Today, I view BPD as an archaic, outdated term, one fabricated by psychiatrists to (mis)label a wide range of severely abused and neglected people. To me, a more realistic view is that “borderline” symptoms exist on a continuum of severity, i.e. that there is no firm line that divides borderline from non-borderline. Looking back, it is obvious that as I recovered there was no past time at which I suddenly no longer “had” BPD, if I ever had it at all. Of course, I did have (and gradually stopped having) all of its symptoms, which were real and extremely painful.

Once I realized this, I experienced a paradigm shift in which I was no longer worried by the diagnosis of BPD, since I regarded it as invalid.

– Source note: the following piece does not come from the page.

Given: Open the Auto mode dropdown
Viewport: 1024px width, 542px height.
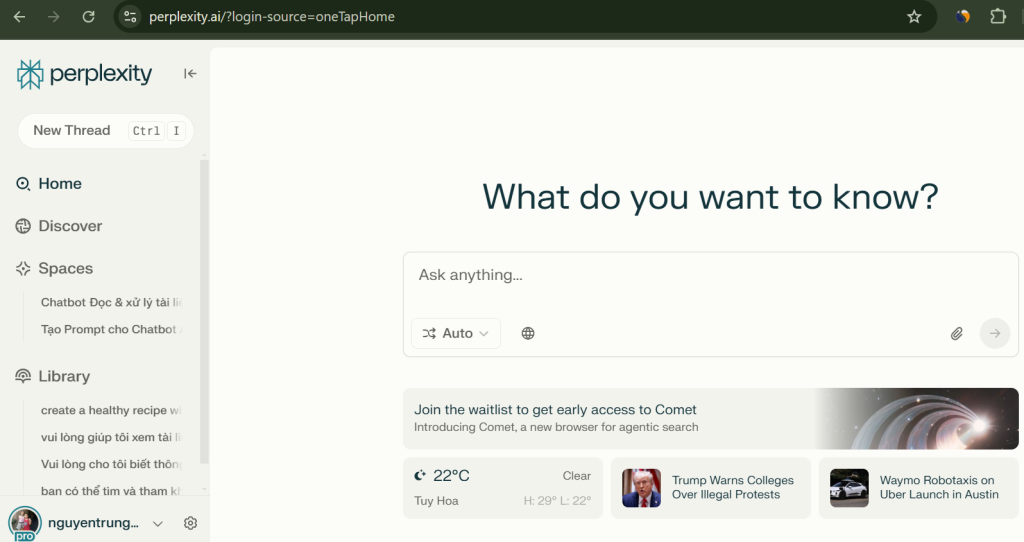Looking at the screenshot, I should coord(456,333).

7) My curiosity, resilience, and aggression

By my nature, I have always been curious. This helped me when dealing with BPD, since it spurred me to extensively investigate the disorder and how it could be treated, as well as to eventually question its validity as a useful diagnosis.

Even more important, I am one tough cookie (I was going to use another word, but want to keep this blog’s language clean!). Starting in my early teens, I promised myself that I would get better or die trying. After reading about how borderlines often failed to improve, I defiantly predicted that I would recover. I weathered the long, slow storm of many years of depression, anxiety, rage, and uncertainty, never giving up despite times when things seemed hopeless.

Lastly, I can be a pretty direct and blunt person. Aggression is often regarded as a “bad” thing in our society, but aggressively seeking out the truth or defending oneself when under attack can be good things. My aggressive rejection of those who are pessimistic about BPD was important in my recovery. I’m not afraid to say what I really think, as you will see on this site!

These qualities are partly genetic. They certainly helped me with my challenges. Each person has their own strengths, and there are other ways in which I’m not as gifted as others. For other people working to recover from past trauma, it may be these or other strengths that are most useful on their journey.

 ——————

I welcome any correspondance at bpdtransformation@gmail.com

If you are struggling with BPD yourself or are trying to help a borderline individual, I would be happy to listen to your story and provide feedback if possible. Feel free to provide constructive criticism of this site also.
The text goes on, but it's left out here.